Lage in den Krankenhäusern ist bisher nicht dramatisch
Der Infektiologe des Klinikums Leverkusen warnt vor den Corona-Öffnungen Anfang April. Dadurch könnte sich die aktuelle Lage erheblich verschärfen. Schon jetzt müssen in vielen NRW-Krankenhäusern wieder OPs verschoben werden, weil viele Mitarbeiter coronabedingt ausfallen.

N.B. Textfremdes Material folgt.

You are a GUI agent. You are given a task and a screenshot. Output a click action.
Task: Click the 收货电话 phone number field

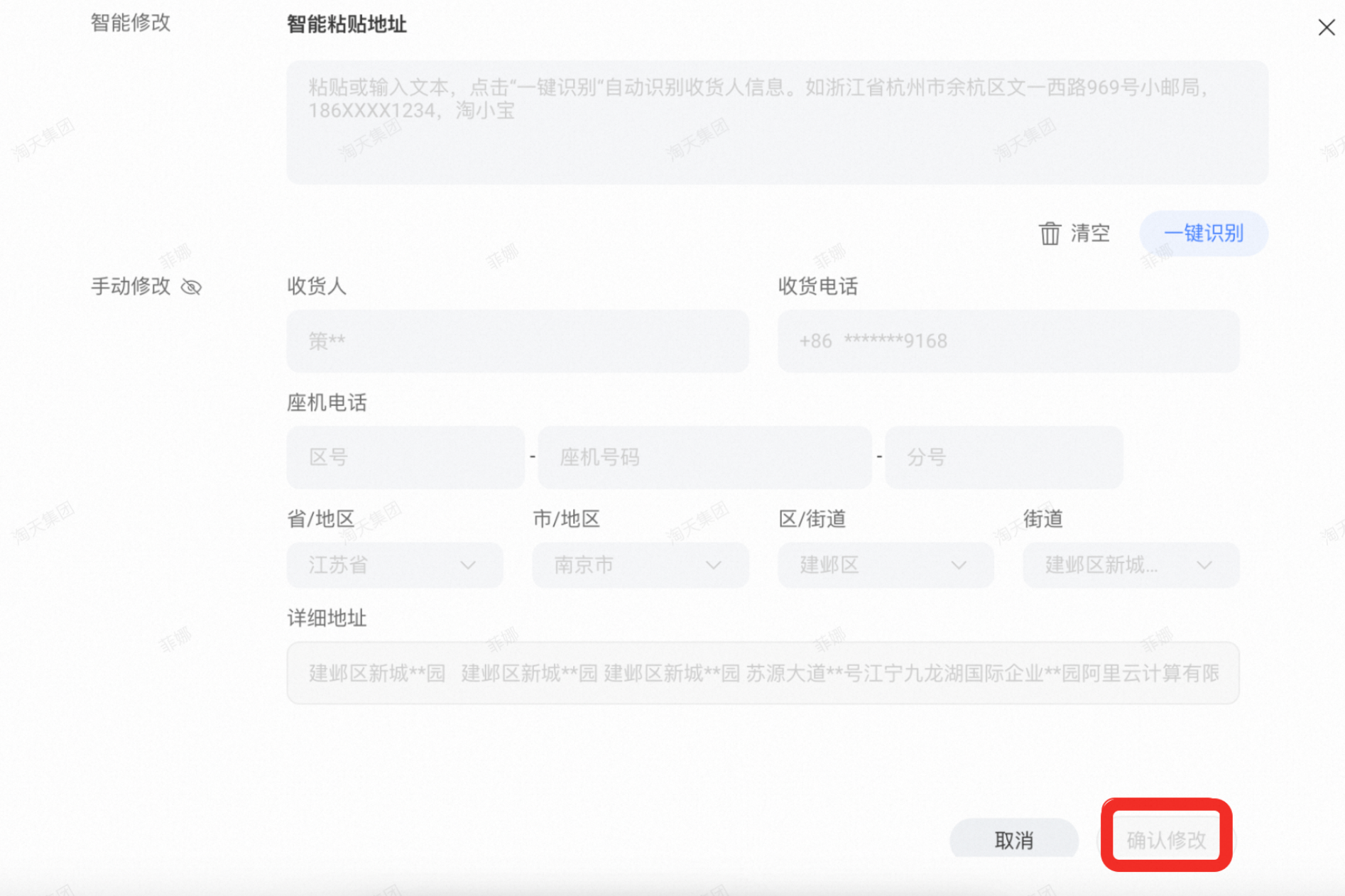tap(1008, 342)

Veröffentlicht: Mittwoch, 23.03.2022 15:04
Bei den Krankenhäusern in unserer Stadt ist die Lage bisher zum Glück nicht ganz so dramatisch. Im Klinikum in Schlebusch ist die Ausfall-Quote coronabedingt zwar weiter hoch, allerdings auf einem gleichbleibenden Niveau. Sodass sich die Situation in letzter Zeit nicht verschlimmert hat, heißt es. Bisher konnte man den Betrieb allerdings nur so gut aufrechterhalten, weil die Mitarbeitenden teilweise Überstunden machen oder ihren Urlaub verschieben. Ähnlich sieht es im St. Remigius und im St. Josef Krankenhaus aus. Hier könne man die personellen Ausfälle nur dank der hohen Einsatzbereitschaft der Mitarbeiter noch gut ausgleichen. Man schaue sich die Situation aber inzwischen wieder jeden Tag genau an und plane darum kurzfristig. Bislang laufen OPs und Untersuchungen in den drei Krankenhäusern normal weiter.